Evie lernte die Truppe kennen. Suchte Kontakt zu den Exsoldaten, interessierte sich für ihre täglichen Aufgaben. Finns finstere Blicke ignorierte sie. Sie nahm bei jedem, der Zeit hatte, Quad-Stunden, bis sie gelernt hatte, das vierrädrige Gefährt selbst zu steuern. Manchmal half sie Bob bei der Krankengymnastik oder der Wassertherapie im Schwimmbecken. Hörte geduldig zu, wenn Ethan sie um ihre Meinung bat, als er sich um zwei seiner Patienten Sorgen machte.

Und sie nutzte die Gelegenheit, Schlaf nachzuholen. Las ein Buch nach dem anderen aus der gut bestückten Bibliothek und ließ sich das köstliche Essen schmecken, das Reginald, der bei der Armee Koch gewesen war, ihr vorsetzte. In jeder freien Minute genoss sie die gesunde Seeluft und den warmen Sonnenschein am Strand.

Sie fühlte sich gut. Nach und nach verschwanden die Schatten unter ihren Augen, ihr Haar glänzte, und ihr Teint nahm eine leichte Sonnenbräune an.

Außerdem hatte sie es sich angewöhnt, nach der Sprechstunde schwimmen zu gehen, zusammen mit einigen Männern aus der Gruppe. Während diese am Strand Laufübungen machten, ließ sich Evie im seichten Wasser treiben. Zwar war sie eine gute Schwimmerin, doch diese windzerzauste Küste mit den vielen schroffen Felsen nötigte ihr Respekt ab. Da schwamm sie lieber nicht zu weit raus.

Nach gut zwei Stunden machten sie sich wieder auf den Rückweg. Manchmal begegneten sie Finn auf der steilen Steintreppe. Die Männer begrüßten ihn gut gelaunt, und wenn sie seinen knappen, fast mürrischen Gruß seltsam fanden, so ließen sie sich nichts anmerken. Anscheinend bin ich der einzige Mensch hier, der es traurig findet, dass Finn allein an den Strand geht, dachte sie. Dabei könnte er doch Gesellschaft haben …

Die zwei Wochen vergingen wie im Flug.

Evie konnte es kaum glauben, dass heute ihr letzter Tag in Beach Haven sein sollte. Sie hatte sich umgezogen, um an den Strand zu gehen, und bog in Gedanken versunken auf der Veranda um die Ecke, als sie unerwartet mit Finn zusammenstieß.

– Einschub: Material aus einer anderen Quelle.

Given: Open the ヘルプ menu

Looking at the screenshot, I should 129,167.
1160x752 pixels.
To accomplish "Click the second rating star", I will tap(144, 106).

„Entschuldige“, murmelte sie, während er sie am Arm packte, damit sie nicht umfiel.

Kurz berührten sich ihre Körper, und sofort flammte Hitze zwischen ihnen auf.

Finn trat als Erster zurück. „Na, auf dem Weg zu deinem täglichen Flirt mit den Jungens?“, stieß er hervor und musterte sie, als hätte sie einen knappen Bikini an, der nichts der männlichen Fantasie überließ.

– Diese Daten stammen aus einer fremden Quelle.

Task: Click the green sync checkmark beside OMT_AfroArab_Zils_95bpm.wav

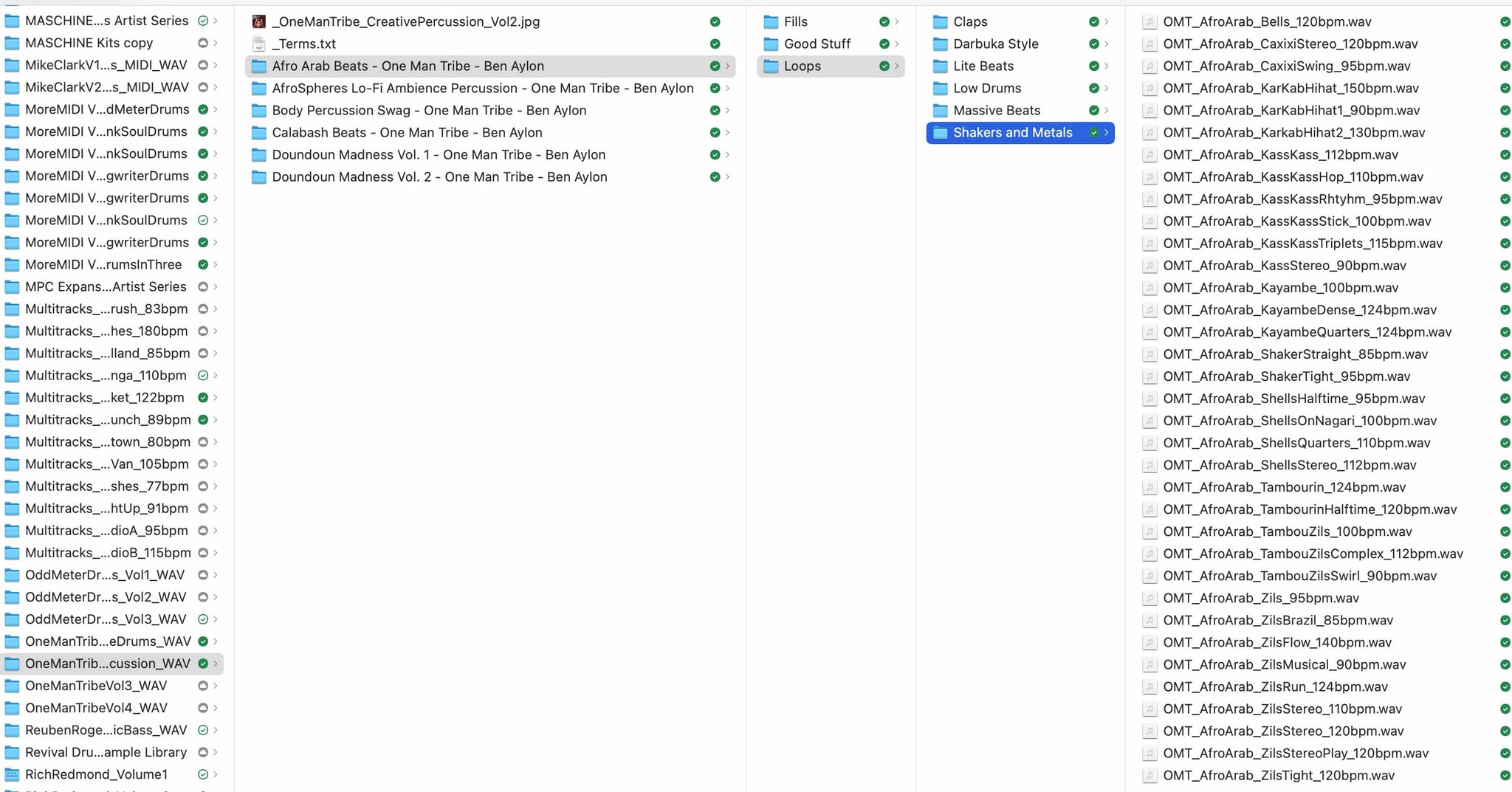Action: tap(1505, 598)
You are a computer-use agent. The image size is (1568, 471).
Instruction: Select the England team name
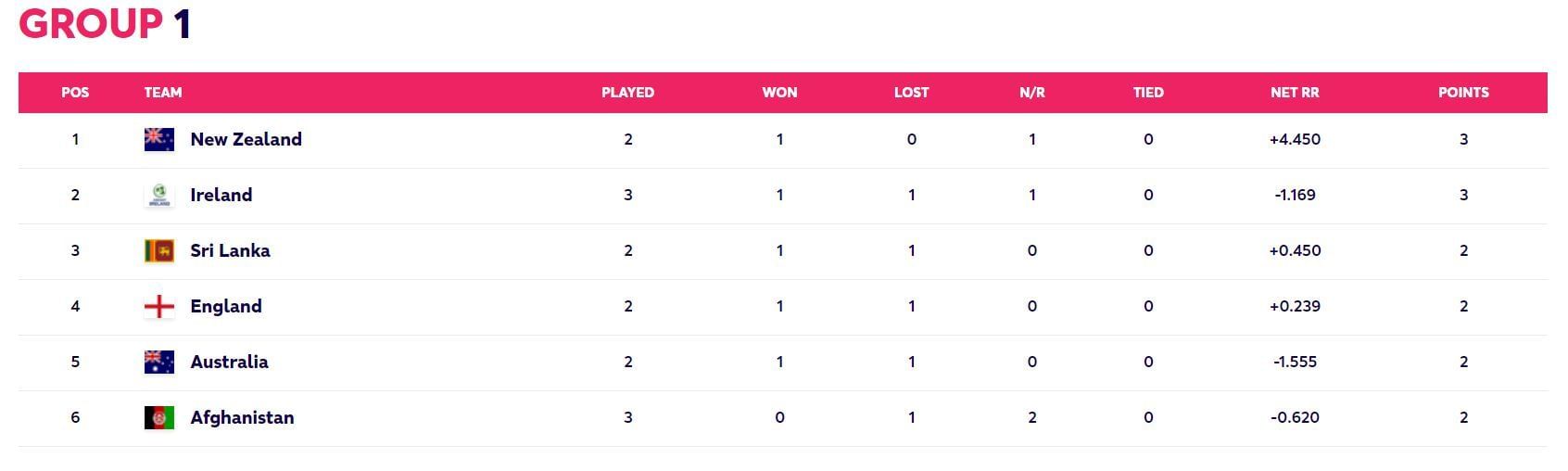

Dabei trug sie weite Surfershorts und ein Top, das alles andere als sexy war. Gut, über ihren Brüsten spannte es ein wenig, aber es hing locker an ihrem Körper. Was nicht schlecht war, weil sie den Eindruck hatte, dass ihr Babybäuchlein langsam ans Licht der Öffentlichkeit drängte.

Evie beschloss, die sarkastische Bemerkung zu ignorieren. „Hast du deine Sachen schon gepackt?“

Ihre Zeit im Paradies war vorbei. Heute Abend kam Hamish zurück, und morgen würde sie mit Finn nach Sydney fahren. Flüchtig war sie versucht, hierzubleiben und die Welt dort draußen zu vergessen. Das sanfte Meeresrauschen hinter ihr war zu verlockend. Aber sie war eine Kämpferin, niemand, der sich verkroch.

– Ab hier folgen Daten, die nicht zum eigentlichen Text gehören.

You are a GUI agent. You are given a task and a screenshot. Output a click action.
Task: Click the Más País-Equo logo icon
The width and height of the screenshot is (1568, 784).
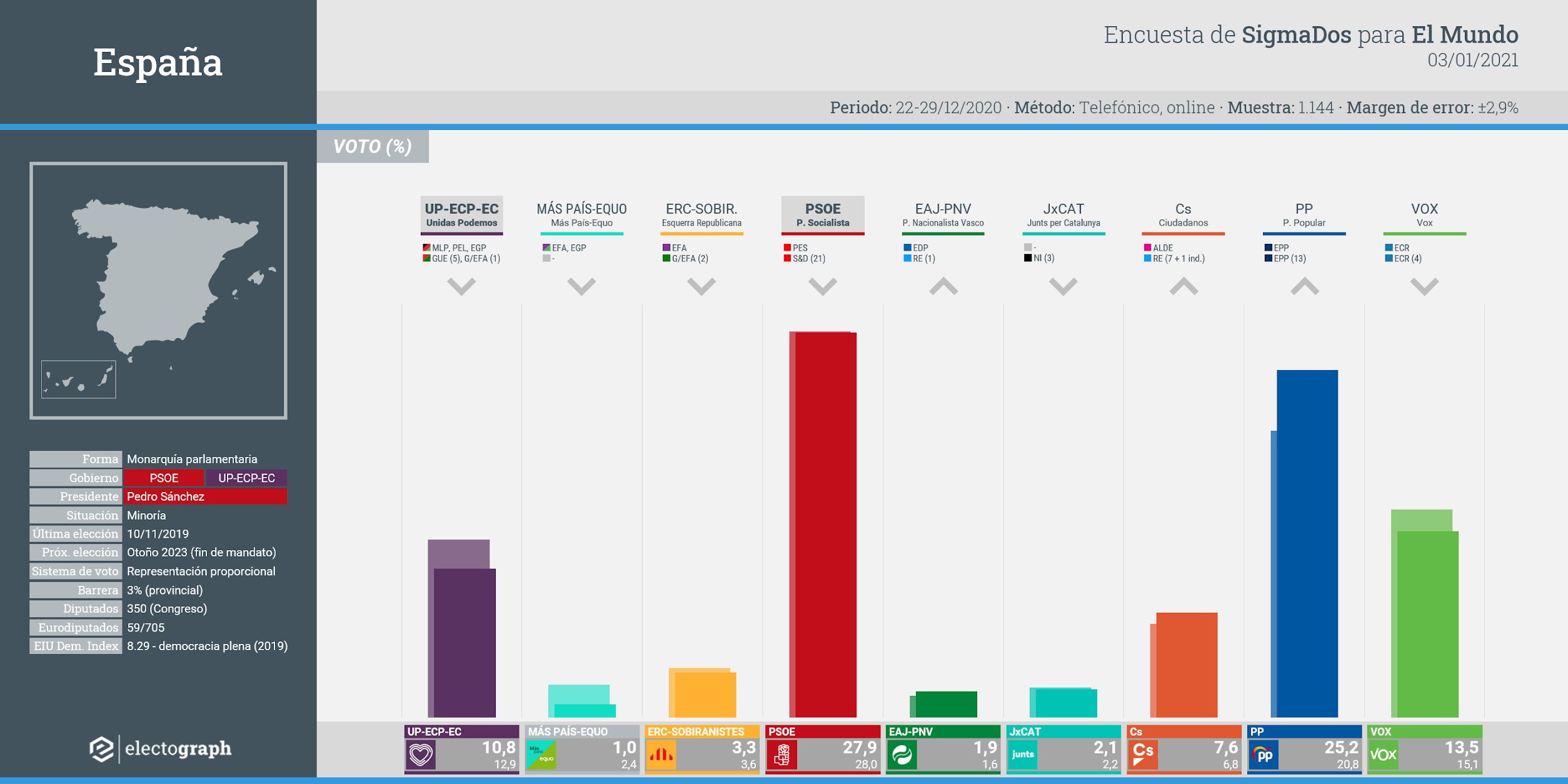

„Da gibt es nichts zu packen. In meiner Wohnung habe ich alles, was ich brauche, und sobald Khalid entlassen wird, komme ich zurück.“

„Hierher?“

„Ja. Schluss mit der Chirurgie.“ Als Evie unverhofft hier auftauchte, war der Gedanke noch vage gewesen. Nach zwei Wochen in ihrer Nähe stand sein Entschluss felsenfest.

Evie starrte ihn ungläubig an und fing dann an zu lachen. „Du weißt genauso gut wie ich, dass du es dir anders überlegen wirst“, sagte sie schließlich. „Und zwar in dem Moment, wo du einen Fuß in deinen OP-Saal setzt.“

Finn hätte sich schwarzärgern können. Er hatte lange mit sich gerungen, um zu einer Entscheidung zu kommen. Und dann lachte Evie ihn aus!

Noch mehr wurmte es ihn, dass sie ihn so gut kannte.

Die letzten beiden Wochen mit ihr hatten ihn einiges gekostet. Ihre Stimme zu hören, sie zu sehen, zu erleben, wie die anderen mit ihr flirteten und über sie redeten. Evie hier, Evie da. Da war es schnell vorbei gewesen mit der Ruhe und Gelassenheit, die er hier in den letzten Monaten gefunden hatte.

Jetzt brauchte er nur noch seinen Teil der Abmachung einzuhalten, und dann hatte er seinen Frieden wieder. Finn wünschte sich nichts mehr als das.

Aber er hatte auch Angst, dass Evie recht behielt. Dass er nur ein Skalpell in die Hand zu nehmen brauchte, um wieder in seinem Beruf aufzugehen. Die vertraute Befriedigung fand, wenn er sich auf das Operationsfeld konzentrierte, Leben rettete oder seinem Patienten zu einem besseren Leben verhalf.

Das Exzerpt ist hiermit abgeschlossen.